Task item:
How many lines below include the string "target"? State the number alone.

Provided data:
--- START ---
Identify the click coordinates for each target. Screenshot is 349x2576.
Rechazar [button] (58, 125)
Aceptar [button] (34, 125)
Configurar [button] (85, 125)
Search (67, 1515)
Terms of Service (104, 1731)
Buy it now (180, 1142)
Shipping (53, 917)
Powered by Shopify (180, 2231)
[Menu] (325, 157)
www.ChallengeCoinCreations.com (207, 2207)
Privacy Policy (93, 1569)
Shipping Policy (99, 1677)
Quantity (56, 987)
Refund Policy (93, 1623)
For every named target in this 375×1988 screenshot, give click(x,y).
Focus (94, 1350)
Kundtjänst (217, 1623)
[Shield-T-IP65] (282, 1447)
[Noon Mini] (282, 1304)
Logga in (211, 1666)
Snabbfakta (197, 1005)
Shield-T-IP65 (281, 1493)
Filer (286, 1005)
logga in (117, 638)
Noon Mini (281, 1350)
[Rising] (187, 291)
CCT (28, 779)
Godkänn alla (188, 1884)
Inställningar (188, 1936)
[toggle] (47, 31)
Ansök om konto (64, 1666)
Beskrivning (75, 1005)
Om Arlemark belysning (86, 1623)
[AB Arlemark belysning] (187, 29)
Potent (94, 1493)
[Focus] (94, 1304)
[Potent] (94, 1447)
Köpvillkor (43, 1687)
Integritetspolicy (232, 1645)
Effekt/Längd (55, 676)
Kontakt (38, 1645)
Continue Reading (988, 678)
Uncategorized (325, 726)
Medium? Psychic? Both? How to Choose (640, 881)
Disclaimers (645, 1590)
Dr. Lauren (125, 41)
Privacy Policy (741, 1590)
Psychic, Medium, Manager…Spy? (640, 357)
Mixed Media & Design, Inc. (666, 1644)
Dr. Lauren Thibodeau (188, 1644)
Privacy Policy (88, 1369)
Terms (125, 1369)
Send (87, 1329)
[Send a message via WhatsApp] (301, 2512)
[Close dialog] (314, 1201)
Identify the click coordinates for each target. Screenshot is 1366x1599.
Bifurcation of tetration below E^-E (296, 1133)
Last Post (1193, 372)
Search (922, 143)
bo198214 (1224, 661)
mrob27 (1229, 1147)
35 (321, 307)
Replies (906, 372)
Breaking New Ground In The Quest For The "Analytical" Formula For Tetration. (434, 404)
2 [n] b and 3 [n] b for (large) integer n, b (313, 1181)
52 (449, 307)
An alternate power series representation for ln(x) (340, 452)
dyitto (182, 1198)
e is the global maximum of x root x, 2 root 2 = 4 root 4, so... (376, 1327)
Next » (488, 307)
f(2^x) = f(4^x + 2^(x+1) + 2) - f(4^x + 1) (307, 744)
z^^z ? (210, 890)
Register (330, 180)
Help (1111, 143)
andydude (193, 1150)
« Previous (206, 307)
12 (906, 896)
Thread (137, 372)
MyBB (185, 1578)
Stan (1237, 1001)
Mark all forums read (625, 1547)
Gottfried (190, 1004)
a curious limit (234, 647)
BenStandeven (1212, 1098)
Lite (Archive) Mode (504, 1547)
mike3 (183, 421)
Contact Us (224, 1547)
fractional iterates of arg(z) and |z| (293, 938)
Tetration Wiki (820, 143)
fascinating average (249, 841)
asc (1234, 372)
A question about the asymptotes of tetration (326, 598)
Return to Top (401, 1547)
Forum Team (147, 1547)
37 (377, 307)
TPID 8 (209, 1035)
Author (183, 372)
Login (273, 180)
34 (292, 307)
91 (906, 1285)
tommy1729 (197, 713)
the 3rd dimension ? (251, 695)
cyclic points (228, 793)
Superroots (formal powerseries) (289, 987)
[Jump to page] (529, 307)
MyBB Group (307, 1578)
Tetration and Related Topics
--- END ---
Your response:
3